8.During the appellate proceedings, the FAA directed the TPO to submit a remand report. The TPO issued a show cause notice and proposed operating profit margin of Rs.2.92 crores to be applied on the operating income of Rs.806.56 crores as against assessee’s operating loss of Rs.56.01 crores. After considering the submission of the assessee, the TPO re-worked the operating margin of comparable companies@ 2.63%. After making adjustment to the operating expenses (unutilized capacity and non operating expenses) of the assessee, the operating loss was reduced to Rs.29.54 crore.Accordingly, the mean operating margin of the comparables, i.e. 2.36% was applied to the operating income of Rs.809.54 crore resulting in arms length profit of Rs.19.10 crore. He adjusted the loss, entered by the assessee, of Rs.29.54 crores and made an adjustment of Rs.48.65 crore to the import price.
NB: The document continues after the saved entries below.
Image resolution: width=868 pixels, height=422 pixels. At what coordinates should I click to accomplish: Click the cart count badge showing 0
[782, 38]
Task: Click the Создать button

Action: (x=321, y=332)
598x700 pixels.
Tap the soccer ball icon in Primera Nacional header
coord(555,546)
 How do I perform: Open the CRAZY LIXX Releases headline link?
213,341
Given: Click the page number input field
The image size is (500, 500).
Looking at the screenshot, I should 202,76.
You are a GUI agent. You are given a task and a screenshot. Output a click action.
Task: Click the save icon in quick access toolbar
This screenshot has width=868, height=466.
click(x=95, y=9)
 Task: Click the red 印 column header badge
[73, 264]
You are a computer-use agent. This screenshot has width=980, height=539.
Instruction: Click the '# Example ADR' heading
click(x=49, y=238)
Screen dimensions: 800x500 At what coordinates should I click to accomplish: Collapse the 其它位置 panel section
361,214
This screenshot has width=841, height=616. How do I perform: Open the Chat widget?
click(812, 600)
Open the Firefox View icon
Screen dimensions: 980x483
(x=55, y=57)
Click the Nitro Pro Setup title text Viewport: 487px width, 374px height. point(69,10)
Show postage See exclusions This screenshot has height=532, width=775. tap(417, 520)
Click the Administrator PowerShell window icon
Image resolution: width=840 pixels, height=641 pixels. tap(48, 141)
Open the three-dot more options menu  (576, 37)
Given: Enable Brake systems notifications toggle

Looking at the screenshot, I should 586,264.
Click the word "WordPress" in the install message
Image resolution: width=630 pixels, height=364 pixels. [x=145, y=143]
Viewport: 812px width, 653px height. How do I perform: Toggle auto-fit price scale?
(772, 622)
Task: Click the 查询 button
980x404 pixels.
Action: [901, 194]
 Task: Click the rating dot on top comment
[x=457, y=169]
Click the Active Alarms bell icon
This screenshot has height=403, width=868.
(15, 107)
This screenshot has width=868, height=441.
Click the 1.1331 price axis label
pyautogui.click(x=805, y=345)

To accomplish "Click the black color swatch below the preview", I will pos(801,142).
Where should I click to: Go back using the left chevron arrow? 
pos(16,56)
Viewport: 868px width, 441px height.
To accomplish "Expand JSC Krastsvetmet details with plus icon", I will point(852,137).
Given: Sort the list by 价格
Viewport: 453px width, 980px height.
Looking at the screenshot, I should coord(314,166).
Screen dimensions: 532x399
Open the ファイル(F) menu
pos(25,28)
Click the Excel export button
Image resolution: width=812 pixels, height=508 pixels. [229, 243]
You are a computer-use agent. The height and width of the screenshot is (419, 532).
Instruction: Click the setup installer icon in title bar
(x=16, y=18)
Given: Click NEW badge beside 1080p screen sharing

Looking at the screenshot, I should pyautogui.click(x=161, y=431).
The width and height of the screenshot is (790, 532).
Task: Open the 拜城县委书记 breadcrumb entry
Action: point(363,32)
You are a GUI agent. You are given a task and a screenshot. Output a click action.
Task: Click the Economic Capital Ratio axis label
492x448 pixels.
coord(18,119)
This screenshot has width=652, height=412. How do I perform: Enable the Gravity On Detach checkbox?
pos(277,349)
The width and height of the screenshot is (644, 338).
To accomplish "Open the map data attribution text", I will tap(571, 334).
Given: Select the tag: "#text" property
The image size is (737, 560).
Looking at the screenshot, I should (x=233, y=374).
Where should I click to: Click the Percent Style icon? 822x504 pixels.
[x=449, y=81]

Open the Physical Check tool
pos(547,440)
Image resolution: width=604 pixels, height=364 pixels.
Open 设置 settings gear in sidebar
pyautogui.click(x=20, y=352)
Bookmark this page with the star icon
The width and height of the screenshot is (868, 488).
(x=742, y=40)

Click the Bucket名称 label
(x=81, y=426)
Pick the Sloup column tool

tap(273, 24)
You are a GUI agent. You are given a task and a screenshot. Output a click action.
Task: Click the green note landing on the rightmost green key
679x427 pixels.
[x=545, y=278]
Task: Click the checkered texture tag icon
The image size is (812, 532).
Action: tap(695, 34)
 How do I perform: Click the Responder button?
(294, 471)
As a result there was an overall reduction in the import price of the assessee . As it was more than 5% (54.27%) allowable under the proviso to section 92C(2) (of Income Tax Act, 1961), so, the assessee was not given the benefit.


Before the FAA, it was argued that CUP was MAM, that the imports made were for its own consumption, that it was not possible for the assessee to identify specific shipment with consumption in manufacturing or re-sale, that the TPO had failed in applying CUP, that he had not brought any evidence or document to reject other comparable transaction as provided by the assessee, that while applying the TNMM he had not accepted all the adjustment proposed by the assessee, that the unutilized capacity in respect of power, fuel etc, was considered at nil as against 20% claimed by the assessee, that it resulted in a higher operating loss by Rs.3.81crore, that factory, salary and wages on account of under utilisation capacity was also taken at nil by the TPO as against 70% claimed by the assessee, that it resulted in a higher operating loss by about Rs.5.46 crore, that the depreciation on tangible assets and under utilisation resulted in higher loss of Rs.2.20 crore, that the deferred revenue expenditure of Rs.1.05 crores resulted in a reduction of operating expenses by Rs.1.05 crores, that the claim made by the assessee to accept revised margin of 1.07% was not conceded by the TPO.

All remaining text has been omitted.